When it opened last spring, Garden State Park proclaimed itself "the race track of the 21st century." The hype seemed justified. With a $100 million plant and a bold, enlightened management, Garden State figured to be an instant success.
But one year later, the Cherry Hill, N.J., track is still firmly rooted in the 20th century, suffering from the same modern-day economic ills that affect less ambitious operations in the Northeast.
Garden State's attendance and handle figures have run far below expectations; the quality of the day-to-day thoroughbred racing has been uninspiring. And that's the good news. Robert Brennan, the track president, conceded that the recently concluded harness meeting was "a financial disaster."

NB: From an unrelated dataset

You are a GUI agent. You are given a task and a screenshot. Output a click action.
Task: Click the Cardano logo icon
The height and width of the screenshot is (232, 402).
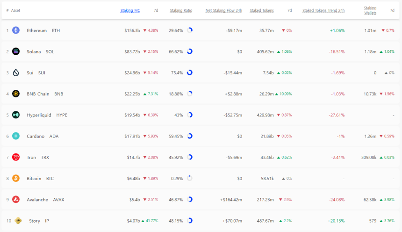[16, 136]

What happened to Brennan's grand dreams?
Perhaps Brennan erred in thinking that the Philadelphia area could generate enough business to justify the construction of a $100 million track that would offer some of the biggest purses in American racing.
"This is a tough location for a race track," said Dick Jerardi of the Philadelphia Daily News. "This is a big sports town. And the track is close enough to Atlantic City that people just whiz by it on the way to the casinos."

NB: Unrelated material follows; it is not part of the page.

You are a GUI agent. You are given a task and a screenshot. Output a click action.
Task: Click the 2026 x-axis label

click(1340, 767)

Without a large, established base of hard-core bettors, Garden State had to attract new fans -- and did a reasonably good job of it. But the newcomers didn't bet heavily, and the track finished its first thoroughbred season with an average nightly handle of $1.2 million. (Frank DeFrancis could boast that he bought Laurel for $16 million -- $84 million less than Brennan spent -- and achieved just about the same results.) Still, Garden State's management was upbeat and optimistic -- until its harness racing season got under way.
Brennan had envisioned Garden State as a thriving year-round operation, which would alternate harness and thoroughbred race meetings as the Meadowlands does. He hired as his general manager Bob Quigley, who had presided over the Meadowlands' rapid growth into the country's top harness operation. But at Garden State, the standardbred sport drew pathetic crowds, despite the track's rich and ambitious stakes schedule. "We learned," Brennan said, "that the Philadelphia market has been turned off over the last 10 years by the lowest possible quality of racing, compounded by the perception -- which from time to time became reality -- that the sport was crooked."

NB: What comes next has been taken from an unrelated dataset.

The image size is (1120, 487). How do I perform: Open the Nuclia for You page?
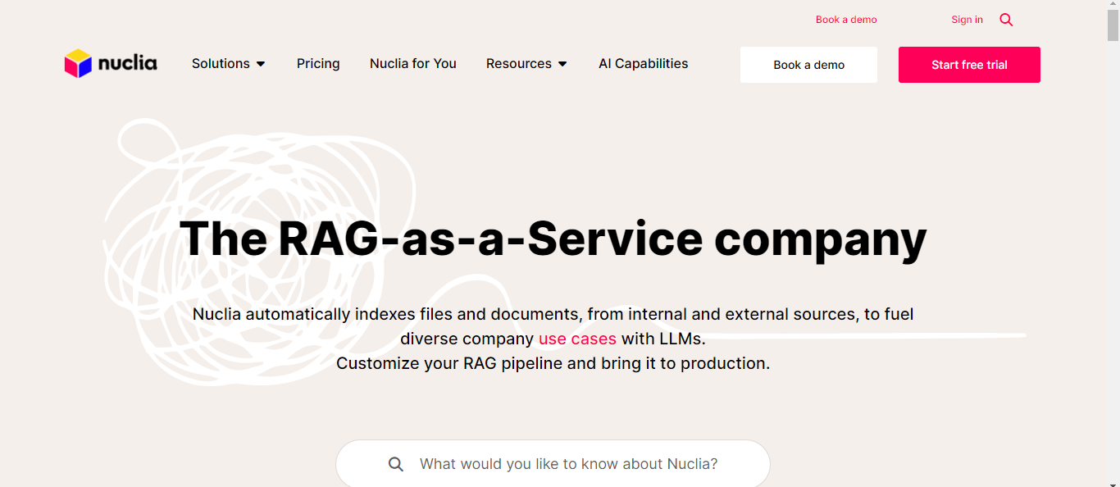tap(412, 63)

So when Garden State launched its second thoroughbred meeting last month, the atmosphere was a lot different from 1985. Purses had been cut, the number of employes had been cut, the quality of racing had dropped, expectations had dropped. But despite the problems, Brennan maintained his characteristic optimism.
"Our first thoroughbred season," he said, "was one of investment into the future. We made a commitment to overpay purses in order to establish the credibility that would be the key to our long-term success. We had a similar strategy at the standardbred meeting. We already have seen some positive, upbeat signs that these investments are paying dividends.
"Our goal was to attract a new base of racing fans. That's a concept to which everybody gives lip service, but we're doing it. This market can be built. I see a light at the end of the tunnel."